Trading professionals at investment banks provide liquidity to the firm’s clients (that is, provide clients with the ability to buy or sell a security on demand). Traders do this by standing ready to immediately buy the client's securities (or sell securities to the client) if the client needs to place a trade quickly. This is also called making a market, or acting as a market maker. Traders performing this function make money for the firm by selling securities at a slightly higher price than they pay for them. This price differential is known as the bid-ask spread. These securities may include stocks, bonds, options, commodities, foreign exchange and derivatives.

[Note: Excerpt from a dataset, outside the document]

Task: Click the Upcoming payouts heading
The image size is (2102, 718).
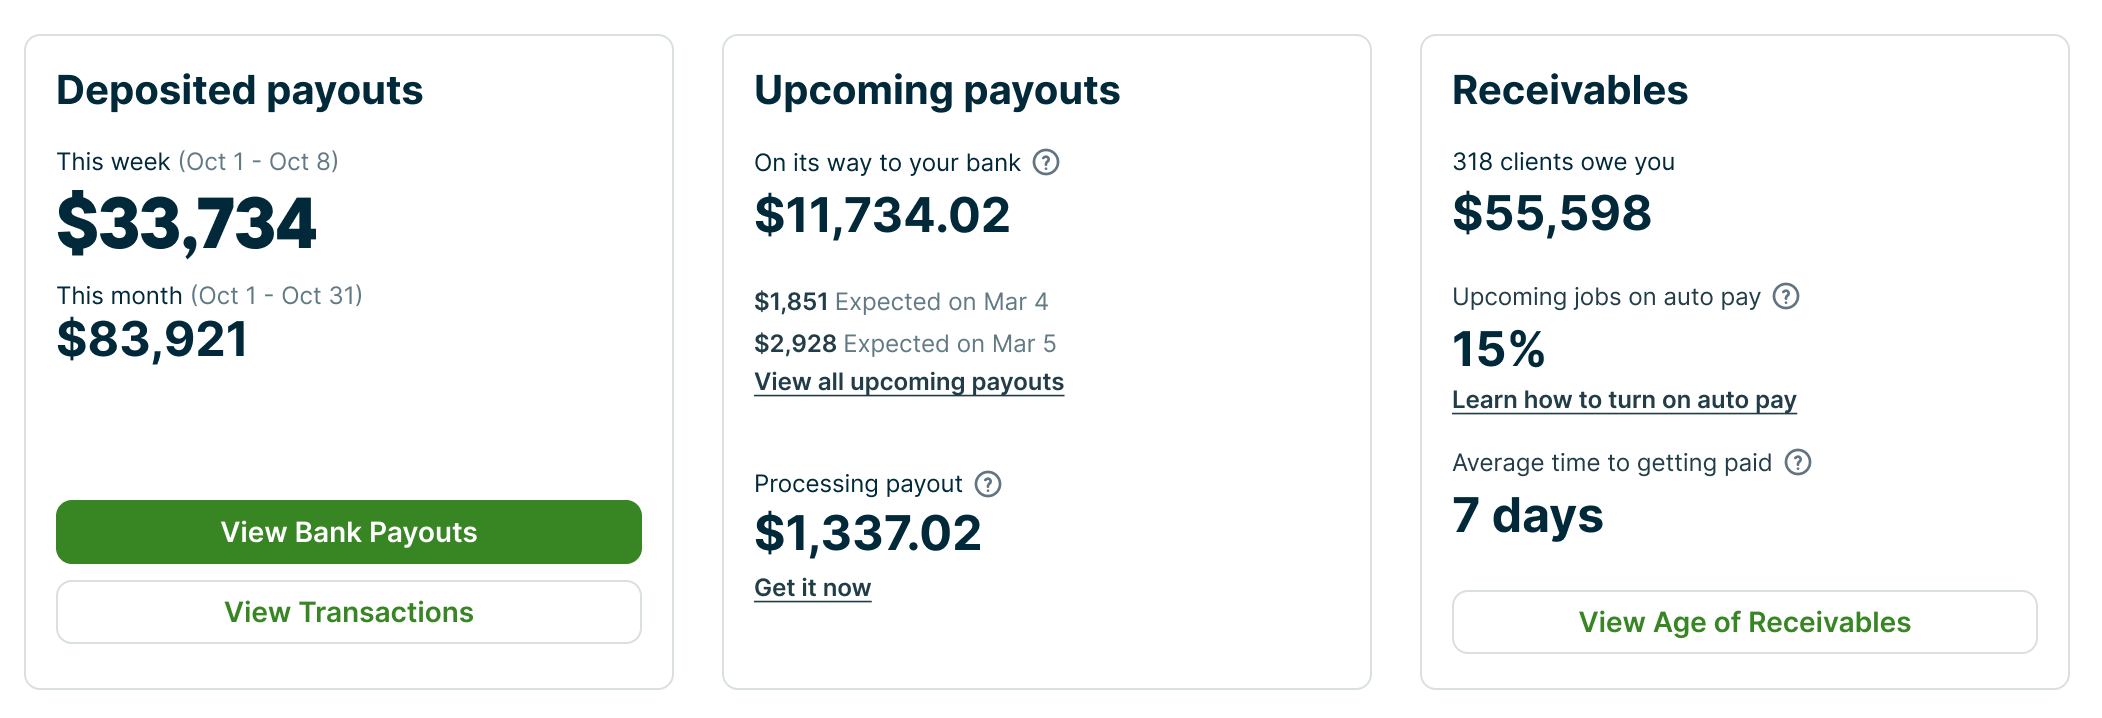Action: [936, 90]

Clients may include portfolio managers at pension funds, insurance companies, hedge funds, banks, money management firms, corporations and consumers.

Traders are based on the trading floor, a high energy and high-pressure environment best suited for dynamic extroverts with excellent communication skills, strong quantitative abilities and thick skin. On a day to day basis traders work most closely with salespeople. In general, traders spend their time managing risk and monitoring developments in the markets.

As a member of a trading team, you will be responsible for providing pricing and sales information in your specialised product area to customers, via the bank’s sales professionals and to other counterparts in the markets.

Traders watch for economic and political events, shifts in currency and interest rates and also key events and execute trades on behalf of their clients. Traders may also advise professionals in capital markets and other areas of the bank on pricing, structuring and timing of new issues.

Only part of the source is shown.